▶ _REQUIREMENT_: Your answer should be every line of the entries that has the string "agent" in it.

▶ _ENTRIES PROVIDED_:
Content starts

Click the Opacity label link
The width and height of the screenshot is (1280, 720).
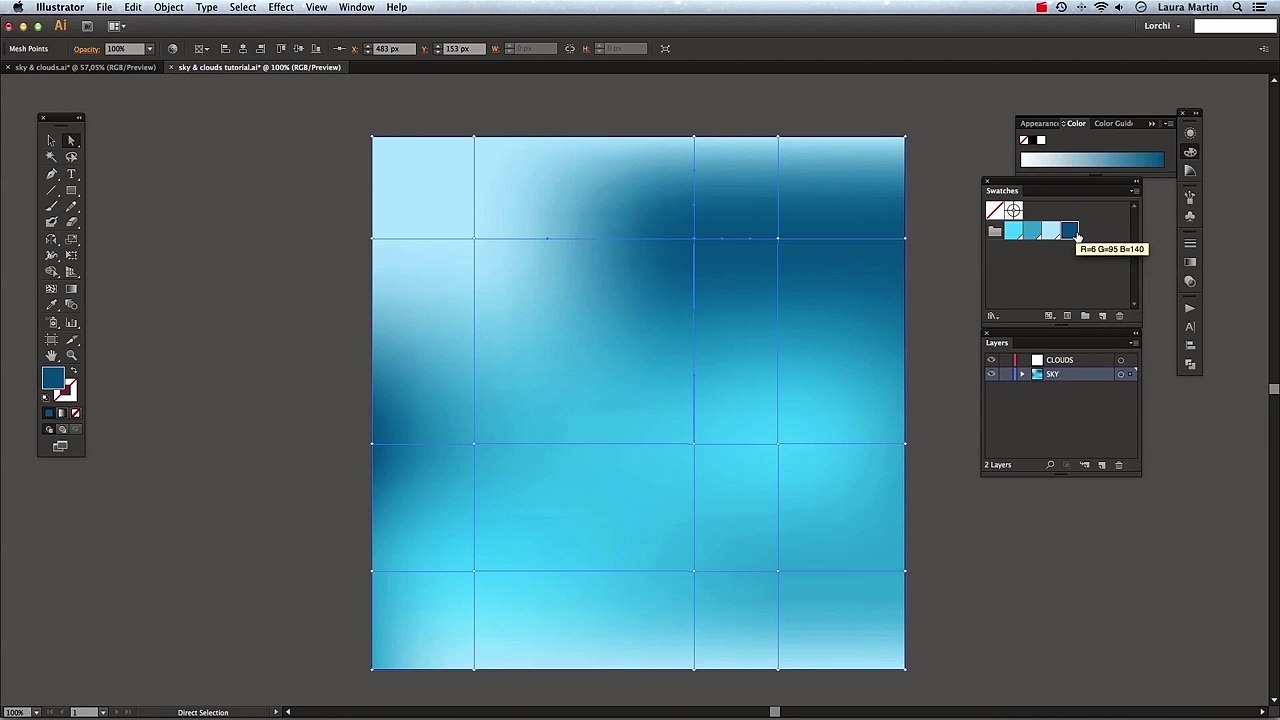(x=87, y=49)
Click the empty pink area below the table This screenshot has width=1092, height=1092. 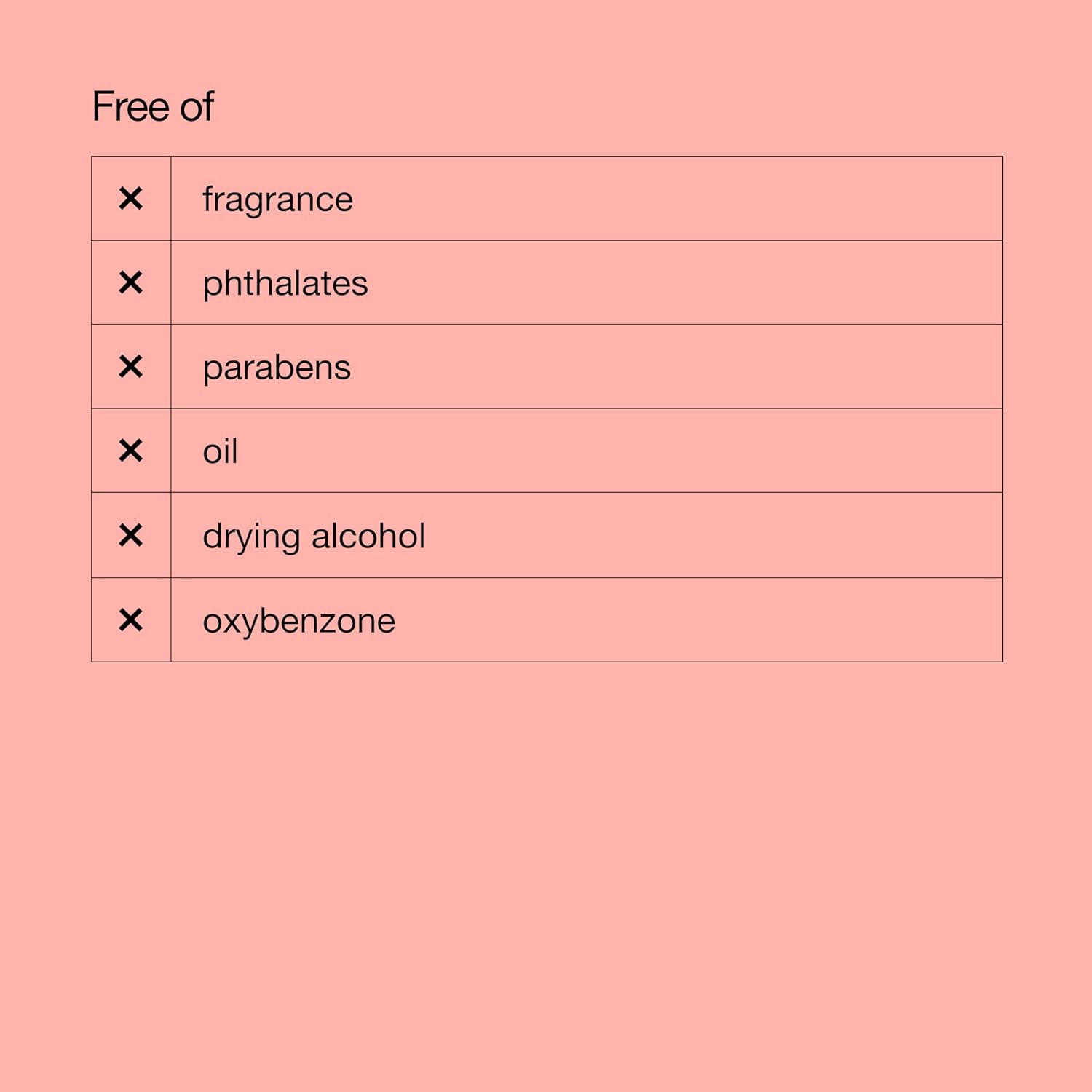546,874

Content ends
Content starts

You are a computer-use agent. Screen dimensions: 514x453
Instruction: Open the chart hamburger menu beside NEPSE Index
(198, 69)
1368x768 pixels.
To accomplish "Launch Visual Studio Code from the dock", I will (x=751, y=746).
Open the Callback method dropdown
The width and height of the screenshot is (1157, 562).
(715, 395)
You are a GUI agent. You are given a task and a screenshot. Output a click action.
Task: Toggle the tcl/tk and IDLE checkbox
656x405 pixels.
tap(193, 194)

Content ends
Content starts

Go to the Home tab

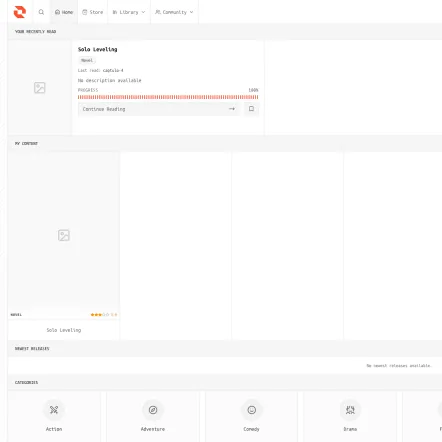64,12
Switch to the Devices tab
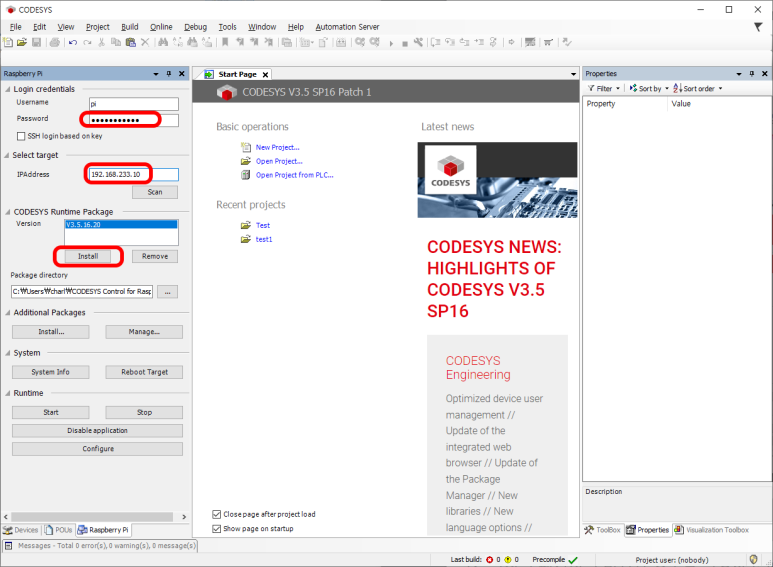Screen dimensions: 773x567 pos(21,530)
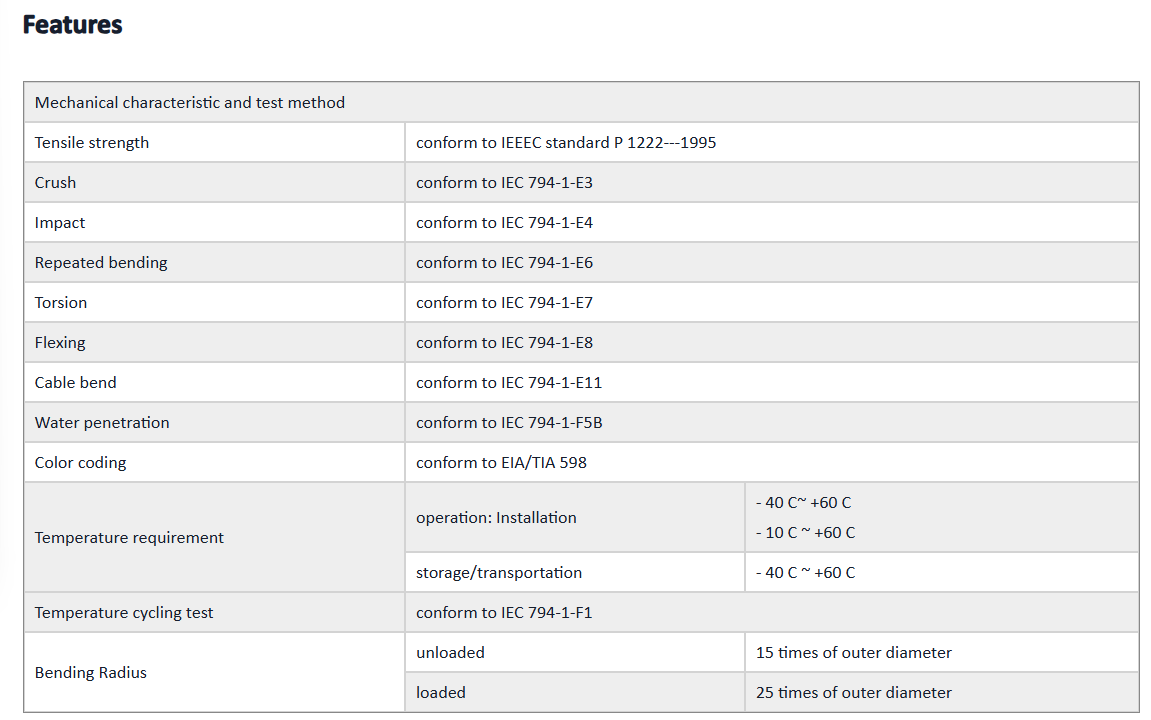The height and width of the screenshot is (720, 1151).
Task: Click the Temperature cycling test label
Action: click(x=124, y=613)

Content ends

▶ _RESULT OF THE TASK_:
You are a computer-use agent. Screen dimensions: 514x453
You are a GUI agent. You are given a task and a screenshot. Output a click action.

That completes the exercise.